26 Feb 2022: v1.8.1
- Added a configurable poller interval
- Added service recovery when directory to monitor is not writable
- Fixed upgrades with newer configuration files
- Fixed sporadic errors with preprocessed images being detected by poller
23 Feb 2022: v1.8.0
- Added internal inotifywait emulation that can deal with events on NFS / SMB shares where inotify events won't happen
- Highly speed up OCR by bypassing checks on non modified files
- Speed up OCR_Dispatch by checking already OCRed PDFs before launching OCR function
- Inclusions and exclusions are now case insensitive in order to make sure we play right with Windows rules too
29 Dec 2021: v1.7.0 (never released)
- Tested Tesseract 5.X engine
- Improved optional preprocessor commandline
- Added antialiasing
- Added text sharpening
- Removed earlier ghostscript dependency
- Fixed installer message when no wget is present
- Updated ofunctions
11 Jul 2019: v1.6.1
- Tested Tesseract 4.x engine
- Renamed "tesseract3" engine to "tesseract" since we work with 3.02+ / 4.x
- Added TESSERACT_OPTIONAL_ARGS in config file
- Improved handling of open files being deferred for later OCR
- Fixed automatic service shutdown in RHEL 6/7 (automatic /tmp directory cleanup removing service file)
- Updated ofunctions
- Moved from yes/no parameters to bash booleans
- Compatibility with elder config is preserved
- Better cleanup
- Fixed installer typos
21 Dec 2018: v1.6.0
- Simplified config file syntax for OCR_ENGINE selection
- Added config file revision check
- Fixed logs not writing correctly in service mode and batch mode (OCR_Dispatch and lower function Logger doesn't work in)

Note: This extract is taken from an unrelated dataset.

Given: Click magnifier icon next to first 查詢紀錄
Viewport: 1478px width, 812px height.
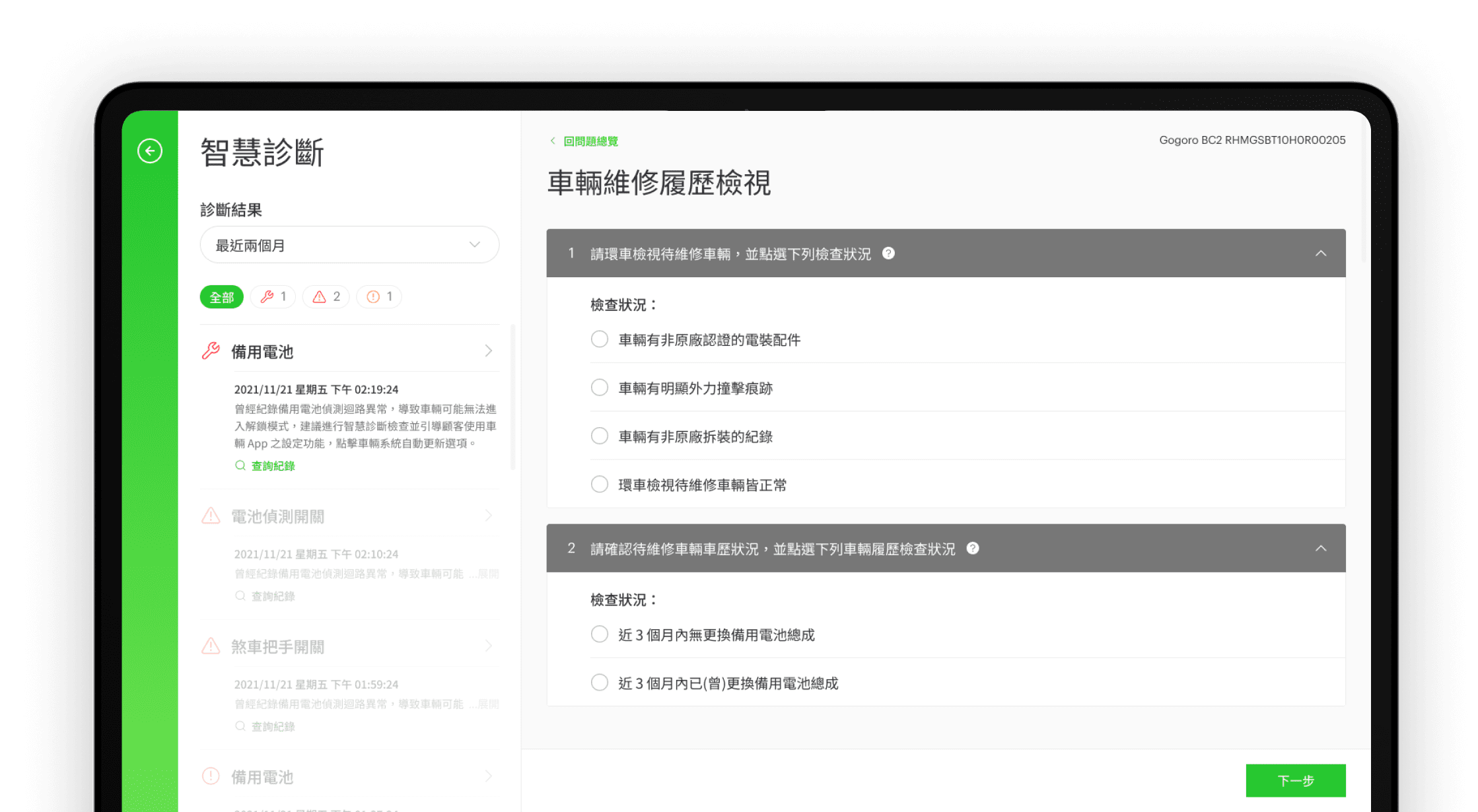Looking at the screenshot, I should pyautogui.click(x=240, y=465).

- Fixed --no-text argument
- Added --failed-suffix and --no-failed-suffix batch options
- Skipping files currently being written to (workaround for slow file transfers), leaving them for next run
- Add nanoseconds to filename if output file already exists on move
- More clear preflight error messages
- Updated ofunctions
- RFC822 email compliance checks
- New more complete ExecTasks function to replace ParallelExec
- Fix log sending with double compressed extensions
- Minor fixes
- Fixed return code for initV style service file
- Upgraded shunit2 test framework to v2.1.8pre (git commit 07bb329)
21 Avr 2017: v1.5.7
- Fixed a bug cleaning the SERVICE_MONITOR file after each run
20 Avr 2017: v1.5.6
- Added tesseract version preflight checks
- Added unit test framework (basic functionnality yet)
- Added batch tests
- File suffixes & no suffixes
- File text / date additions
- Skip searchable pdf tests
- Delete original upon successful processing
- Added service tests
- Basic PDF / TXT / CSV tests
- File moves on success & failure
- Added batch tests
- Fixed SERVICE-MONITOR file (run file) created in root
- Fixed CSV transformation didn't work
- Fixed a low severity security issue where log & run files are world readable
- Fixed some installer strings
- Tmp files are now cleaned on the fly after each dispatch
13 Mar 2017: v1.5.4
- Support for moving files after processing
- Failing to move files will automatically rename them
- Better installer with --remove support
- Mail alerts can now be encoded differently than UTF-8
- Updated ofunctions from obackup / osync
06 Feb 2017: v1.5.2
- Service improvements
- A forced run is done every MAX_WAIT seconds
- OCR is run on service start
- Moved files now also trigger an OCR run
- Prevent overwriting multiple failed files with same source filename
- Updated ofunctions from osync & obackup projects allowing to address multiple issues
- Improved mail function
- Improved ParallelExec function
- Improved logging functionality
21 Oct 2016: v1.5
- Added ownership preservation option
- Added optional file permission mask to replace default new file permissions
- Added the possibility to use an image preprocesser (Imagemagick is preconfigured but not enabled by default)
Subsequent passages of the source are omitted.